# Cremona?



## Cait

My husband was offered a promotion to move to Cremona in the next 2-3 months. Neither of us speak any Italian, though his company does pay for some language lessons. This would likely be about a 5yr deal. We have a little girl who is almost 6 months old to think about with this move too. 

Anyone else ever make a 'blind' move to Italy like that? How did it turn out for you?? 
Also, anyone live in/near Cremona? Anything special we should know about the area? I currently work, however, would likely become a stay-at-home mom once there, and would love to find an English-speaking friend! Thanks to anyone who can help!


----------



## misslancslass

MY OH moved over 2 years ago to work for Ferrari and after 3 months I moved here. We love it, are still learning italian but get by and with help from friends can sort out things like the boiler packing up and getting the engineer out. It is by no way easy and can be hard at times. You need to intergrate with the local community. 

Even with the earthquakes, it does not make us think about moving back to the UK.


----------



## sbxsg

Hi there,

we live in Cremona. I am Italian and my wife is Mexican. We both feel as expats as we lived for a long time in the UK before this, 12 years in my case, and we had to get used to the way things work over here. We communicate between us mostly in English. We have a little one too, who's attending nursery as we are both working.

It is still difficult to adjust but life isn't bad, and sunshine isn't in short supply!
Have you moved yet? We might be able to help with the culture shock!

S+G


----------



## Rider of Rohan

Hello Cait! This is my first time on this site, but my husband and I just moved to Cremona to study at the violin making school. The city is absolutely charming. Have you visited here or have you made a decision? We are still learning how things work, but I'd be happy to help however I can.


----------



## Rider of Rohan

Dear S+G, can you offer any advice to me with regard to utility costs? My husband and I are in the process of looking for an apartment, and I understand the different energy class ratings but I have no idea what that translates to in terms of, say, monthly cost to heat a 100mq apartment of a class C vs. class F. When I do the math it's looking terribly pricey. Can you offer any help based on what your experience has been? Thank you!


----------



## sbxsg

Rider of Rohan said:


> Dear S+G, can you offer any advice to me with regard to utility costs? My husband and I are in the process of looking for an apartment, and I understand the different energy class ratings but I have no idea what that translates to in terms of, say, monthly cost to heat a 100mq apartment of a class C vs. class F. When I do the math it's looking terribly pricey. Can you offer any help based on what your experience has been? Thank you!
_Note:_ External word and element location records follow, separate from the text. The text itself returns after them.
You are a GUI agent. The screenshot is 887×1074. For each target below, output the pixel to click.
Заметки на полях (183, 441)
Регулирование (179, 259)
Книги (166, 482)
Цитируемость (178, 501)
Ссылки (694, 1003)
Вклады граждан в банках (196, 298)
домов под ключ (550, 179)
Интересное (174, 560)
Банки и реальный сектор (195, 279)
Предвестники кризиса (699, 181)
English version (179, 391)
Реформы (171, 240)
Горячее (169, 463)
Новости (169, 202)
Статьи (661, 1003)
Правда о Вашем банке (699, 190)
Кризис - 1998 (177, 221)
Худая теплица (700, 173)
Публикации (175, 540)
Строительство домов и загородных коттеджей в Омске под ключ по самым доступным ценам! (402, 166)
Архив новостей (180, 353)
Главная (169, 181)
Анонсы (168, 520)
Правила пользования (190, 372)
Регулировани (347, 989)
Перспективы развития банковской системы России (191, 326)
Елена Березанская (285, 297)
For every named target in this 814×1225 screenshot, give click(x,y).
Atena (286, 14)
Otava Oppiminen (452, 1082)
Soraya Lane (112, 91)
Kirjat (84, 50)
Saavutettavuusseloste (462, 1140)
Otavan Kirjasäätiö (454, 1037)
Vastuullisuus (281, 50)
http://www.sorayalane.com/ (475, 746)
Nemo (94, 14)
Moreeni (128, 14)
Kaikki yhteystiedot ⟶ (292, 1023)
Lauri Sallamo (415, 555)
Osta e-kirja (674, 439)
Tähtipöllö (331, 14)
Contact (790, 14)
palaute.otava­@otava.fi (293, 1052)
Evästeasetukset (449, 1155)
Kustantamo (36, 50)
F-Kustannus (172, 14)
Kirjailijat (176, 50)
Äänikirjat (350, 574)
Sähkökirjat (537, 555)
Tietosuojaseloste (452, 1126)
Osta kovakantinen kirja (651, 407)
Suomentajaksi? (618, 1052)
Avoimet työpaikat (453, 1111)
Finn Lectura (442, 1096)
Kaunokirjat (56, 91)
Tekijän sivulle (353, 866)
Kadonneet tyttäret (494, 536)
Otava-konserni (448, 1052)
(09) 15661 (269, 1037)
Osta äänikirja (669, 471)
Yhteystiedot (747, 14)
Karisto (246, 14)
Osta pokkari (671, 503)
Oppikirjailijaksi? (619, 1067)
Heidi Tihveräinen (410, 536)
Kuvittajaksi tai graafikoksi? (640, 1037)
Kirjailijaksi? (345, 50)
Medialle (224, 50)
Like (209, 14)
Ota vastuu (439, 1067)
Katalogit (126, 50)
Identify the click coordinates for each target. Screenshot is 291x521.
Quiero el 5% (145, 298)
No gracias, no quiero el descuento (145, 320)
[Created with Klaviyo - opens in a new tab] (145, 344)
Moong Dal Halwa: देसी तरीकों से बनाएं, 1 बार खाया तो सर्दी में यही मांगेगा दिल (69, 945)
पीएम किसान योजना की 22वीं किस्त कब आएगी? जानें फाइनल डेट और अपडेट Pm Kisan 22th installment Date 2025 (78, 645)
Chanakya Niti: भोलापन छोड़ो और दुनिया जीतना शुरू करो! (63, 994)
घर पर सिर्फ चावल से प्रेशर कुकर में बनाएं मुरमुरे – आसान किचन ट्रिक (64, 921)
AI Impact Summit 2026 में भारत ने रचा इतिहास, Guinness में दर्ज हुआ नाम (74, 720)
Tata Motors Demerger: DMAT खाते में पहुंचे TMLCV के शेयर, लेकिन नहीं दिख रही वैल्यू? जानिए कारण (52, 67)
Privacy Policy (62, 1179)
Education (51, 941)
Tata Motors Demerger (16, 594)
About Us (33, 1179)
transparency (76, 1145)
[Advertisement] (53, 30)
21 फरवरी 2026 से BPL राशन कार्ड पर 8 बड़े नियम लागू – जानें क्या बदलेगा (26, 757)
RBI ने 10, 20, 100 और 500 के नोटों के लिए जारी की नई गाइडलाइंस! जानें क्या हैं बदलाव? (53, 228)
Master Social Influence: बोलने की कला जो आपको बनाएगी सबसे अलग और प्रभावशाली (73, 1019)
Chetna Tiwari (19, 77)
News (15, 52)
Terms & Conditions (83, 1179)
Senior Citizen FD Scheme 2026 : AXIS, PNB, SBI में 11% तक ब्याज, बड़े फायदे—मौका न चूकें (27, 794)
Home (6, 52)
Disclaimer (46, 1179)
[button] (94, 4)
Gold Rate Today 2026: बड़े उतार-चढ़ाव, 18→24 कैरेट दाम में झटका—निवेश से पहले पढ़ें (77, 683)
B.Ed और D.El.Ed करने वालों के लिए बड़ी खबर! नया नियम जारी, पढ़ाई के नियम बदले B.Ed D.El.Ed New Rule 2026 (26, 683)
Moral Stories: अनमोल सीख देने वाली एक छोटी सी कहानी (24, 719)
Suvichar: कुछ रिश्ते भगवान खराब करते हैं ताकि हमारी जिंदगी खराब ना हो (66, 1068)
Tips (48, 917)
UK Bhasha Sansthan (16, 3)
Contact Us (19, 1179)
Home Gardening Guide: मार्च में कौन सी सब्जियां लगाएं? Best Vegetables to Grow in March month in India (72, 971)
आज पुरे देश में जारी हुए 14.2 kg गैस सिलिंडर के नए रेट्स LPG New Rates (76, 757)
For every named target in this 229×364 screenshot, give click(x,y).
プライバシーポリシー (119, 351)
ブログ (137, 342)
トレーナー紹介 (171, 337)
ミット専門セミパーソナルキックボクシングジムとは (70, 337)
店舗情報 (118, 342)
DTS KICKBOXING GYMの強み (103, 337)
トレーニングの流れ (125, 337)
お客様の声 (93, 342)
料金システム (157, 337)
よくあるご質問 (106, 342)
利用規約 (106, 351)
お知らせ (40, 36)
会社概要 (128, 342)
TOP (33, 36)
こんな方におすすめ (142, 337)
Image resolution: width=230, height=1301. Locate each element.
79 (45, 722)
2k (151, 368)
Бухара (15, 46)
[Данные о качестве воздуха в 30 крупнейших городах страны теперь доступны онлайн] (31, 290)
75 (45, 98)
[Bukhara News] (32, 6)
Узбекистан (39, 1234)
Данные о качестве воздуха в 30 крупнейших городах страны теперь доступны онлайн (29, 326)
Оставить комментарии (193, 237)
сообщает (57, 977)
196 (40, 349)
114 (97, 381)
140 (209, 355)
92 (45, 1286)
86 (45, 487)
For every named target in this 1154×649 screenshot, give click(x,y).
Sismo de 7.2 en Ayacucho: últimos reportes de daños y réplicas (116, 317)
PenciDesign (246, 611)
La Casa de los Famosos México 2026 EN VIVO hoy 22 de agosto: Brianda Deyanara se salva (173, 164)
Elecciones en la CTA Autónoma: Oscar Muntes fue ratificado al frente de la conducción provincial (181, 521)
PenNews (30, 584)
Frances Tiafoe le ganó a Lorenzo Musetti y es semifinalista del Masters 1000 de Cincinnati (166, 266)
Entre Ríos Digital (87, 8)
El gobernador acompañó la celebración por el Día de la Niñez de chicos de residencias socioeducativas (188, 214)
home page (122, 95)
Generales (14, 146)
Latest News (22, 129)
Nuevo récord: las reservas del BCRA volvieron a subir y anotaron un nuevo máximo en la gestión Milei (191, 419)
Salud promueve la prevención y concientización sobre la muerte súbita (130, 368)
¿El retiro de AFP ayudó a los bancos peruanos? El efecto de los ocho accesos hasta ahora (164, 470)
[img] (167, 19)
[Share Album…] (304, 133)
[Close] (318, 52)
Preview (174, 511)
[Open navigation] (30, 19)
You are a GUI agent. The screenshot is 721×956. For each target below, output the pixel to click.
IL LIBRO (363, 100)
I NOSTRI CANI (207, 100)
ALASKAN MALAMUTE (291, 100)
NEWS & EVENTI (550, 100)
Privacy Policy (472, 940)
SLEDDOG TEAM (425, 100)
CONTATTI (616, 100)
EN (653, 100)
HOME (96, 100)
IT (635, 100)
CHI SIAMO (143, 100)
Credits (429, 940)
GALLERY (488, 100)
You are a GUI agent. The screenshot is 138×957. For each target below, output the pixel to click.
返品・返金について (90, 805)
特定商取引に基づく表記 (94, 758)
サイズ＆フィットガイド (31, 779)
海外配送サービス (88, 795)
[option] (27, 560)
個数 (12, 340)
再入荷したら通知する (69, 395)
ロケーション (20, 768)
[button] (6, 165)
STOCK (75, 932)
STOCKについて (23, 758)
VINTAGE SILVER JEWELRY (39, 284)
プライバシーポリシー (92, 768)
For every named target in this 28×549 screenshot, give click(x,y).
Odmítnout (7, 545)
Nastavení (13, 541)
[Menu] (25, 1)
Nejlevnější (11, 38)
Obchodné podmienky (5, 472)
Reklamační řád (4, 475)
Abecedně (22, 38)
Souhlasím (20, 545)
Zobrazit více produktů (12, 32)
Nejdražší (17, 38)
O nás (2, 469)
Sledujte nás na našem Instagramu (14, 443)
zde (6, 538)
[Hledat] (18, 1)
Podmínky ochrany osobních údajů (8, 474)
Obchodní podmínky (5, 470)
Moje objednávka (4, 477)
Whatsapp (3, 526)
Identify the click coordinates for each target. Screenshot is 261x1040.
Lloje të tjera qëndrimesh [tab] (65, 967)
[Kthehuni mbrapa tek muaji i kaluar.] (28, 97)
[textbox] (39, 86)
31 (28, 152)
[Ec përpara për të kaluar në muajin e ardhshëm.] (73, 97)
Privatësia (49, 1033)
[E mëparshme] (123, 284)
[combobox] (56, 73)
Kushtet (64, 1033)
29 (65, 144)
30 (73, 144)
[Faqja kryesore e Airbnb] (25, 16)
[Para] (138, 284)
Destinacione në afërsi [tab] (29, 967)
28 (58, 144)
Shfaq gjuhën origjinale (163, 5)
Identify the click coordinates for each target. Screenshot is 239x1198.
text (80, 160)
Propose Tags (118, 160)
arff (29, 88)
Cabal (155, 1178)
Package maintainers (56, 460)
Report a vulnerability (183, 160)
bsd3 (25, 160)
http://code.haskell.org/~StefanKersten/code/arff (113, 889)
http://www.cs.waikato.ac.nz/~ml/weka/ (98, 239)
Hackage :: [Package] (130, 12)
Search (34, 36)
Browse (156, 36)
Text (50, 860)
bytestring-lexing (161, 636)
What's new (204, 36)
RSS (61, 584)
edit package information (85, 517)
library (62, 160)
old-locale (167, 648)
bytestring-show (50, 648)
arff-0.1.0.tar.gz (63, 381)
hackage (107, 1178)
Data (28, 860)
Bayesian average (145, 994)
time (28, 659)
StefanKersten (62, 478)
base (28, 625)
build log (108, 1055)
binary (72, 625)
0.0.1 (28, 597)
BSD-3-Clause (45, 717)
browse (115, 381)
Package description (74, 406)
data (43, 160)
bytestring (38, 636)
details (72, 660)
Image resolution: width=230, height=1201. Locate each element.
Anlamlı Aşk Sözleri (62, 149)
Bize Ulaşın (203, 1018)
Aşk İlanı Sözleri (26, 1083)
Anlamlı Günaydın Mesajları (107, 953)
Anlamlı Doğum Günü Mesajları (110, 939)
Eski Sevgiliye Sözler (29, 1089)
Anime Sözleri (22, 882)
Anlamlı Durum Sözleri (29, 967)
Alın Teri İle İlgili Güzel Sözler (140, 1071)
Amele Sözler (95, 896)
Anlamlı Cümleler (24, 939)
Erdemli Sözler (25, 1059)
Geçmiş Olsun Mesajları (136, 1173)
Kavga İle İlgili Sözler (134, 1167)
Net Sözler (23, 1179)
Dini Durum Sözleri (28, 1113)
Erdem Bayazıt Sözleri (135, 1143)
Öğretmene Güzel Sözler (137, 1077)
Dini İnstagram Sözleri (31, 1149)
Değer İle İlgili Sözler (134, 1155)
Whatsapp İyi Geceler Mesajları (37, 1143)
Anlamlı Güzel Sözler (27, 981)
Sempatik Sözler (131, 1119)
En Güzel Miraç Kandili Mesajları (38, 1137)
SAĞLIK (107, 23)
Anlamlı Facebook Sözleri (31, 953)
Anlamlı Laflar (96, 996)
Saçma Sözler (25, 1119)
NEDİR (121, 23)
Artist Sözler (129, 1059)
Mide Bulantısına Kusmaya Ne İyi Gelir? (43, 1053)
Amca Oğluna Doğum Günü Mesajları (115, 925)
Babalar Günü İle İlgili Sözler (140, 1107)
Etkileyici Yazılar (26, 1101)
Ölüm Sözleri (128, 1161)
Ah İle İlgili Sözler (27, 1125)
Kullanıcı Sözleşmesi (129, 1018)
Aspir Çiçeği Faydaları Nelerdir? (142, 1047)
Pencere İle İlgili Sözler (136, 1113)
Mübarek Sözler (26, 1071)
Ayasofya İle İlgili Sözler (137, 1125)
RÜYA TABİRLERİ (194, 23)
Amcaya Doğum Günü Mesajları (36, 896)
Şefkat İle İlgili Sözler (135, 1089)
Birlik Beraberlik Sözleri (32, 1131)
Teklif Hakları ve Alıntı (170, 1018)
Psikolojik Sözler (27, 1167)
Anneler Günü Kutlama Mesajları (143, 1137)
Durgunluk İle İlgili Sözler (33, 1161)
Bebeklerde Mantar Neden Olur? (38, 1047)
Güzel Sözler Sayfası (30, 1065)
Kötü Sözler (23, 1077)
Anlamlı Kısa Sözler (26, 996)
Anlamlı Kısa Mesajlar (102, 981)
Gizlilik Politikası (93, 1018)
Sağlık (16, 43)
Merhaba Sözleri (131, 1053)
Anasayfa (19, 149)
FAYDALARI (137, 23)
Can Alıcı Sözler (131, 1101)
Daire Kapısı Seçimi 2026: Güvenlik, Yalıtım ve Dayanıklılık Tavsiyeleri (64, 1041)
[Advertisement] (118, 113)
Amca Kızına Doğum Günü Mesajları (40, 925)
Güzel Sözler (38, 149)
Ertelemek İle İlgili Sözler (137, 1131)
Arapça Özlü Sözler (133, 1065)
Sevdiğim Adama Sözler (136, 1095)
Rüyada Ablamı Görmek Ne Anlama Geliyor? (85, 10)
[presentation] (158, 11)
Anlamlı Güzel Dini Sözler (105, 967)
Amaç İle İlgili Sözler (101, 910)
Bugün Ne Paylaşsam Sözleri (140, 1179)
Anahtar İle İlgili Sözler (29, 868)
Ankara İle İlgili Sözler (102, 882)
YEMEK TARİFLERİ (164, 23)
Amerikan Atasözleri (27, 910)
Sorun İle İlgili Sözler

Hi, unfortunately I cannot be of any help on the subject, we rent and pay a flat rate for the heating. If I get a chance I will try to ask some homeowners and see if I can get any insight. When looking for apartments, thought, we were told that sometimes the class does not reflect costs, as they have various parameters to calculate it and I am not sure it takes into accounts what floor the flat (neighbours also heating etc).


----------



## Rider of Rohan

Thank you so very much for your help. We're renting a small but charming place near the duomo through November where utilities are included, too. Do you have any advice on shopping second hand here. We visited the antiques market this morning and there is some lovely furniture at affordable prices, but where does one go for smaller items, like dishes, office furnishings, gardening tools, etc? Are there flea markets, or are there second hand shops that we haven't found yet? I hope you've enjoyed a beautiful weekend! Ciao, Kira


----------



## sbxsg

We were there too earlier! As we are renting, we bought ikea furniture atm We very nearly bought a nice wardrobe from that market a few months back. We aren't aware of any second hand shop other than the one for kids you probably saw behind the duomo. My wife says she is resorting to ebay for second hand stuff. :/


----------



## sbxsg

But where are my manners? My name is Stefano. I did not introduce myself properly on the forum because with me actually being Italian it felt a bit weird.


----------



## sbxsg

OK my wife says you might want to try this, maybe?

Tutto Usato Srl 
Via Filzi Fabio, 76
They have a website, that I seem to be unable to post in here, but it is "tuttousatotraslochi" with the usual www and com 

Worth a try!


----------



## deeelaan

Cait said:


> My husband was offered a promotion to move to Cremona in the next 2-3 months. Neither of us speak any Italian, though his company does pay for some language lessons. This would likely be about a 5yr deal. We have a little girl who is almost 6 months old to think about with this move too.
> 
> Anyone else ever make a 'blind' move to Italy like that? How did it turn out for you??
> Also, anyone live in/near Cremona? Anything special we should know about the area? I currently work, however, would likely become a stay-at-home mom once there, and would love to find an English-speaking friend! Thanks to anyone who can help!


Hi
We are living not far from cremona, about 40mins, we are both english/irish and have been here for about a month, we do speak fairly good italian. We have 3 children,2 girls aged 4 and 12 and a boy aged 18 month.
Anything you should know??? well, its fairly flat, people are friendly, cold in winter and very foggy. They are big on a thing called the nido, basically a nursery for smaller babies, all italian mums seem to go for either this or grand parent care.
We are finding it great!
Dylan


----------



## Madame Wells

*Cremona*

Ciao Cait,

My name is Karen and I live about 22 km from Cremona. (I live in a small village between Crema and Cremona ) I'm married to an Italian and we have a 12 year old daughter. Been in Italy off and on since 1995 and in this area since 2003. I have a house here, that we renovated. If you need help with anything or have questions, just let me know. And for second hand goods (I'm a major thift shopper!)
There are markets in villages outside of Cremona and Chinese shops where you can find lots of inexpensive basic items. 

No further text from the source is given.